:: LISTED RECORDS
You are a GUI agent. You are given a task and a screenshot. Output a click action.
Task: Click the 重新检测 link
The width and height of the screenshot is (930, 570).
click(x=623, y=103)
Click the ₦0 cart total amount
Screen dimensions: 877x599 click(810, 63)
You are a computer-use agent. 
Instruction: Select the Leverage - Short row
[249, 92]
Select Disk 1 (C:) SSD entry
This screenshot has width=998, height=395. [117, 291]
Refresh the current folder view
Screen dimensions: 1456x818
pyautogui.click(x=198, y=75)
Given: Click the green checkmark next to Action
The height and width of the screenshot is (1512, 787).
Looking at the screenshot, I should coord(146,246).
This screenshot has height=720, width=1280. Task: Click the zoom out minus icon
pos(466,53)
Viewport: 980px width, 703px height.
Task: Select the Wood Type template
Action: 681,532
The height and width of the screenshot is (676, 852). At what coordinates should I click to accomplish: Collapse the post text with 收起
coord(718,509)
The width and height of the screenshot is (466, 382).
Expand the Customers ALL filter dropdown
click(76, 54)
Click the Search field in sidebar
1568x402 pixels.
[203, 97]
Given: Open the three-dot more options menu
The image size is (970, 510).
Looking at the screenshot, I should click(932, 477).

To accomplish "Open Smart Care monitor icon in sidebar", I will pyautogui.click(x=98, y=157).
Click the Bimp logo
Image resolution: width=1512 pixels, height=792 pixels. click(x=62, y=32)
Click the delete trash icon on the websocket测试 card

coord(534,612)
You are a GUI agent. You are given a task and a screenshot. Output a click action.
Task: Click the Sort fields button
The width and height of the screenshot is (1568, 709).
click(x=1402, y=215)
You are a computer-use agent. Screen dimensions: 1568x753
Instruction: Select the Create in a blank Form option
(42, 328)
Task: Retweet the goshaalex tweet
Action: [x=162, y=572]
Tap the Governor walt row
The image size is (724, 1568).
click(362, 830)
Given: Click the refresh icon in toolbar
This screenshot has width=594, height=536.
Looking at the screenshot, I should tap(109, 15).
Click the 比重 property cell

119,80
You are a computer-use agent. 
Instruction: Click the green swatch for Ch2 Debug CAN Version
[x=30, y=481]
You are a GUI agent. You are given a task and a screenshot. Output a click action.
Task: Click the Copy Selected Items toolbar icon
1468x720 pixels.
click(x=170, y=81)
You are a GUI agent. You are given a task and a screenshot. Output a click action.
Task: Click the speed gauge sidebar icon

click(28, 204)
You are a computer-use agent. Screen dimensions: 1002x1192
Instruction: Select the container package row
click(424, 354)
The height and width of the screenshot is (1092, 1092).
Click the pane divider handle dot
::::
**TASK REQUIREMENTS**
Reproduce, exactly as they stand in the data above, the lines from the one that holds "The width and height of the screenshot is (466, 382)." to the one that holds "Task: Click the Sort fields button", inclusive.

**ANSWER SPACE**
The width and height of the screenshot is (466, 382).
Expand the Customers ALL filter dropdown
click(76, 54)
Click the Search field in sidebar
1568x402 pixels.
[203, 97]
Given: Open the three-dot more options menu
The image size is (970, 510).
Looking at the screenshot, I should click(932, 477).

To accomplish "Open Smart Care monitor icon in sidebar", I will pyautogui.click(x=98, y=157).
Click the Bimp logo
Image resolution: width=1512 pixels, height=792 pixels. click(x=62, y=32)
Click the delete trash icon on the websocket测试 card

coord(534,612)
You are a GUI agent. You are given a task and a screenshot. Output a click action.
Task: Click the Sort fields button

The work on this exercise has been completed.